The success of education programs in curbing recidivism is one reason the Obama Administration approved the Second Chance Pell Grant program in June, which will provide funding for 12,000 inmates’ two- or four-year degrees. The move came more than two decades after the 1994 omnibus crime bill banned inmates from receiving Pell Grants to finance their college educations.

“People who are more likely to ‘recidivate’ are people who don’t have ties to their community, who typically don’t have higher education, family or jobs or anything to hold them on the right track,” said OCREP’s Medlin. “So when you have someone who has access to education, that’s going to help keep them from re-offending.”

Fullerton’s Project Rebound will offer assistance to formerly incarcerated students in a variety of ways.
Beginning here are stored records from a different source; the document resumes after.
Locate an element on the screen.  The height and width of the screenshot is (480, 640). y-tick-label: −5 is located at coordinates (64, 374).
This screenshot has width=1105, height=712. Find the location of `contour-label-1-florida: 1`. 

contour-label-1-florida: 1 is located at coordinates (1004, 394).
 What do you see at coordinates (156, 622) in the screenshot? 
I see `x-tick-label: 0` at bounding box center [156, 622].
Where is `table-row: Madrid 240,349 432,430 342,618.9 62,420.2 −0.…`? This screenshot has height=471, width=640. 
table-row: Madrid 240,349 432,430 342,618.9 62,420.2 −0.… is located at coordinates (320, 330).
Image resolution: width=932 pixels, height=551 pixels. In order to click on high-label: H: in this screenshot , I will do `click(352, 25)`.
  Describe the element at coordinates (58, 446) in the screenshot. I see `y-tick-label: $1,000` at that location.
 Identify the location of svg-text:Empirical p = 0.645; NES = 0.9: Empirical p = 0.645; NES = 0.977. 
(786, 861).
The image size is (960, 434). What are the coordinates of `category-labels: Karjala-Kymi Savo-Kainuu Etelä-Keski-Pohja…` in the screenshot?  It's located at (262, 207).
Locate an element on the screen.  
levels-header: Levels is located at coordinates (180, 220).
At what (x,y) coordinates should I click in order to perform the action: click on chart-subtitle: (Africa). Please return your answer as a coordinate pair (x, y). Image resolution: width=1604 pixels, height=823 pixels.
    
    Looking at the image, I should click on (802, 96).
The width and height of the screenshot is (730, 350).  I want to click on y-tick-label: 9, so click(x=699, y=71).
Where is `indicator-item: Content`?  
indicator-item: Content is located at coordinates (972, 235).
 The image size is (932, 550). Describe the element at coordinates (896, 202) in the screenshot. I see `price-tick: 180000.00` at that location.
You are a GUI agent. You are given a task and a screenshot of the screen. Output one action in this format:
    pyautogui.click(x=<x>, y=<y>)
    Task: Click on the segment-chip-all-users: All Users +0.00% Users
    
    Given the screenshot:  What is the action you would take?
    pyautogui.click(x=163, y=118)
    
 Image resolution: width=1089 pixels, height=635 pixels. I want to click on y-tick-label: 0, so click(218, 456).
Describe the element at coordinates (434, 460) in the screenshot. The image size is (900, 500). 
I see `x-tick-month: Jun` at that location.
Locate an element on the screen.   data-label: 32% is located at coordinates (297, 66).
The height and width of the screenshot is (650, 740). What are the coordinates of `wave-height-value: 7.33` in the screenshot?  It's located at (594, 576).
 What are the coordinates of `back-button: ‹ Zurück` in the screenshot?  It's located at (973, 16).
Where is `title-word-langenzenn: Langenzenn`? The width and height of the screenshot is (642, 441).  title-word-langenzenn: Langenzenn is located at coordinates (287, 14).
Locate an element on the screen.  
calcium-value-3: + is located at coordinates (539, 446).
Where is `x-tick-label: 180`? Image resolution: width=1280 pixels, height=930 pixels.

Prospective students will receive help completing their applications (they go through the same application process as all other CSU hopefuls), and, if admitted, will receive customized mentoring and tutoring in their course of study, as well as support from Ralston and the Project Rebound staff.

“I can identify with them and support them in ways that only I can because I have that experience, and I understand what it takes to accomplish that degree after you’ve been to prison,” said Ralston.

In addition, Project Rebound will supplement federal and state grants, so that full-time students at the university will only pay $2,000 per year, excluding housing, said Heiner.

Heiner hopes Project Rebound will enroll 10 students at CSUF by the spring semester, and then ramp up to 15 in future academic terms.

Ralston also hopes that the expansion of Project Rebound throughout California will spark change in the public opinion on the formerly incarcerated and higher education.

“Everyone should have access to quality education in America, and that includes the formerly incarcerated,” she said. “It’s the right thing to do. If we want to combat mass incarceration and recidivism, and if we want to help families break the cycle of poverty and incarceration, then we need to invest in higher education for all.”